**What to produce**
The entries below are to be returned exactly. Include all of them.

**The data**
=-=-=
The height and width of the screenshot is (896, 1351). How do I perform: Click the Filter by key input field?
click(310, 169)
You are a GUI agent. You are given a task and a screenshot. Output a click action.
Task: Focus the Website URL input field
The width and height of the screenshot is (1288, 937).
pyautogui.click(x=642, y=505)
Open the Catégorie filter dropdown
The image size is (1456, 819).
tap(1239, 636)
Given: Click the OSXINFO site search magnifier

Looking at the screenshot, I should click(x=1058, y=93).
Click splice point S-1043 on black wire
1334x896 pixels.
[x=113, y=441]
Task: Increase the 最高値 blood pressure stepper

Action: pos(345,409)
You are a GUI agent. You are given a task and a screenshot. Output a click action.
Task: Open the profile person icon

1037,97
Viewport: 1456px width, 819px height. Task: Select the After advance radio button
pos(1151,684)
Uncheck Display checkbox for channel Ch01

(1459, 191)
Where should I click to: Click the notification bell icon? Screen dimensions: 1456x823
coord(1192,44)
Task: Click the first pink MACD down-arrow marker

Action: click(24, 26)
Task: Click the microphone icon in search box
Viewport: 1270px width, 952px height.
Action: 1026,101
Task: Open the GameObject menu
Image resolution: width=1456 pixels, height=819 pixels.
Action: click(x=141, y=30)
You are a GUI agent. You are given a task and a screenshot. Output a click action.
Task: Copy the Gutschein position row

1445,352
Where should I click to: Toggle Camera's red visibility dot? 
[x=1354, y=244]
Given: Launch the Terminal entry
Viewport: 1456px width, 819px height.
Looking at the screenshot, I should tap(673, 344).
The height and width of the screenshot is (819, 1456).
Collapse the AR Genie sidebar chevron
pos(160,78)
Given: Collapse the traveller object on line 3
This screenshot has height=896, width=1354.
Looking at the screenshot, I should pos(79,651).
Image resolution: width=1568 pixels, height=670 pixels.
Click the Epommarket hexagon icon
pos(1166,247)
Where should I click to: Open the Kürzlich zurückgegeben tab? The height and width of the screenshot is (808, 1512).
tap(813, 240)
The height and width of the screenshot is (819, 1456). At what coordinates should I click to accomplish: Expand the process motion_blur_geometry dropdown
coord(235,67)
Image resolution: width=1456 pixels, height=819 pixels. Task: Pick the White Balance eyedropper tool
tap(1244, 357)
=-=-=
**Finished task**
The height and width of the screenshot is (896, 1351). How do I perform: Click the Filter by key input field?
click(310, 169)
You are a GUI agent. You are given a task and a screenshot. Output a click action.
Task: Focus the Website URL input field
The width and height of the screenshot is (1288, 937).
pyautogui.click(x=642, y=505)
Open the Catégorie filter dropdown
The image size is (1456, 819).
tap(1239, 636)
Given: Click the OSXINFO site search magnifier

Looking at the screenshot, I should click(x=1058, y=93).
Click splice point S-1043 on black wire
1334x896 pixels.
[x=113, y=441]
Task: Increase the 最高値 blood pressure stepper

Action: pos(345,409)
You are a GUI agent. You are given a task and a screenshot. Output a click action.
Task: Open the profile person icon

1037,97
Viewport: 1456px width, 819px height. Task: Select the After advance radio button
pos(1151,684)
Uncheck Display checkbox for channel Ch01

(1459, 191)
Where should I click to: Click the notification bell icon? Screen dimensions: 1456x823
coord(1192,44)
Task: Click the first pink MACD down-arrow marker

Action: click(24, 26)
Task: Click the microphone icon in search box
Viewport: 1270px width, 952px height.
Action: 1026,101
Task: Open the GameObject menu
Image resolution: width=1456 pixels, height=819 pixels.
Action: click(x=141, y=30)
You are a GUI agent. You are given a task and a screenshot. Output a click action.
Task: Copy the Gutschein position row

1445,352
Where should I click to: Toggle Camera's red visibility dot? 
[x=1354, y=244]
Given: Launch the Terminal entry
Viewport: 1456px width, 819px height.
Looking at the screenshot, I should tap(673, 344).
The height and width of the screenshot is (819, 1456).
Collapse the AR Genie sidebar chevron
pos(160,78)
Given: Collapse the traveller object on line 3
This screenshot has height=896, width=1354.
Looking at the screenshot, I should pos(79,651).
Image resolution: width=1568 pixels, height=670 pixels.
Click the Epommarket hexagon icon
pos(1166,247)
Where should I click to: Open the Kürzlich zurückgegeben tab? The height and width of the screenshot is (808, 1512).
tap(813, 240)
The height and width of the screenshot is (819, 1456). At what coordinates should I click to accomplish: Expand the process motion_blur_geometry dropdown
coord(235,67)
Image resolution: width=1456 pixels, height=819 pixels. Task: Pick the White Balance eyedropper tool
tap(1244, 357)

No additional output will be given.